───── EXTRACT TO READ
Bread dough rheology: an improved damage function model

Abstract

We describe an improved damage function model for bread dough rheology. The model has relatively few parameters, all of which can easily be found from simple experiments as discussed in this paper. Small deformations in the linear region are described by a gel-like power-law memory function. Then, we consider a set of large non-reversing deformations—stress relaxation after a step of shear, steady shearing and elongation beginning from rest and biaxial stretching. With the introduction of a revised strain measure which includes a Mooney–Rivlin term, all of these motions can be well described by the damage function described previously. For reversing step strains, larger amplitude oscillatory shearing and recoil we present a discussion which shows how the damage function model can be applied in these cases.

Appendices

Appendix A: Strain measures used

In the concept of strain, one needs to define a reference geometry and another, the new (or strained) geometry. The deformation of the body in moving from the reference state to the new state leads to the development of the three strain forms used here (C, C ^− 1 and the Hencky strain ε _H ). The necessary derivations for general flows can be found in Tanner (2000) and in other texts; here, we give needed results only.

The tensor C(t ^′) and its inverse, C ^− 1(t ^′), termed the Finger strain tensor, will be used here; it was explained by Lodge (1964) that C ^− 1 is of major importance in describing the mechanics of rubbery materials. These tensors use the current configuration x(t) as the reference state; the location of a particle that is at x at time t, is denoted by r at time t ^′, as assumed in Eqs. 3 and 4 above. Examples of the calculation of C and C ^− 1 for shear are given in Eqs. 5 and 6 above. For elongation along the x-axis, lengths along the x-direction in the strained state are λ times the lengths in the reference state. Because of incompressibility, the y and z coordinates shrink by a factor \(1/\sqrt \lambda\). Hence

$$\label{eq26} r_x =\lambda x,\;r_y =\frac{y}{\sqrt \lambda},\;r_z =\frac{z}{\sqrt \lambda}. $$

(26)
──────────
───── MATERIAL
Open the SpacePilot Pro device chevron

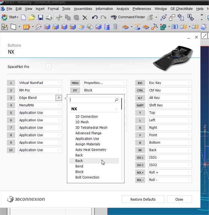tap(48, 67)
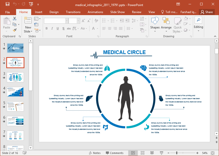
Task: Toggle the Comments pane
Action: [114, 153]
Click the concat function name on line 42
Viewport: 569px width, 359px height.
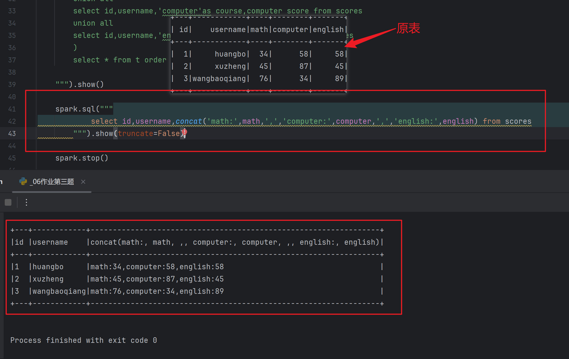tap(189, 121)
──────────
▸ **REQUESTS**
1 > Name the three strain forms that the appendix of the bread dough rheology text says it uses.
2 > In the bread dough rheology text, by what factor do the y and z coordinates shrink under elongation along the x-axis?
3 > Continue the bread dough rheology text after its final line.

▸ **TASK ANSWERS**
1 > C, C⁻¹ (the Finger strain tensor), and the Hencky strain ε_H.

2 > By a factor of 1/√λ, because of incompressibility.

3 >
Hence, the F tensor is diagonal, with entries λ, \(1/\sqrt \lambda\), \(1/\sqrt \lambda\) for the diagonal elements, (and zero for the off-diagonal entries), so that

$$\label{eq27} {\rm {\bf C}}=\mbox{diag}\left[ {\lambda ^2,\frac{1}{\lambda },\frac{1}{\lambda }} \right] $$

(27)

and its inverse is

$$\label{eq28} {\rm {\bf C}}^{-1}=\mbox{diag}\left[ {\lambda ^{-2},\lambda ,\lambda } \right]. $$

(28)

In the damage function f we use the Hencky strain magnitude ε _H as its argument. This strain is calculated from the initial rest state. Let the initial state be described by X (X _i in coordinate notation). Then the strain relative to X at time t, (the particle is now at location x) can be written, following the equations discussed above as

$$\label{eq29} {\rm {\bf C}}={\rm {\bf F}}^T(t){\rm {\bf F}}(t) $$

(29)

where the component F _ij is now \(\partial x_{i} / \partial X_{j}\). The Hencky strain tensor H is defined as

$$\label{eq30} {\rm {\bf H}}=\frac{1}{2}\ln {\rm {\bf C}}. $$

(30)

We will use the largest principal positive eigenvalue of H as the measure of strain from rest (ε _H ). In this Appendix, we will consider elongation and shear in detail.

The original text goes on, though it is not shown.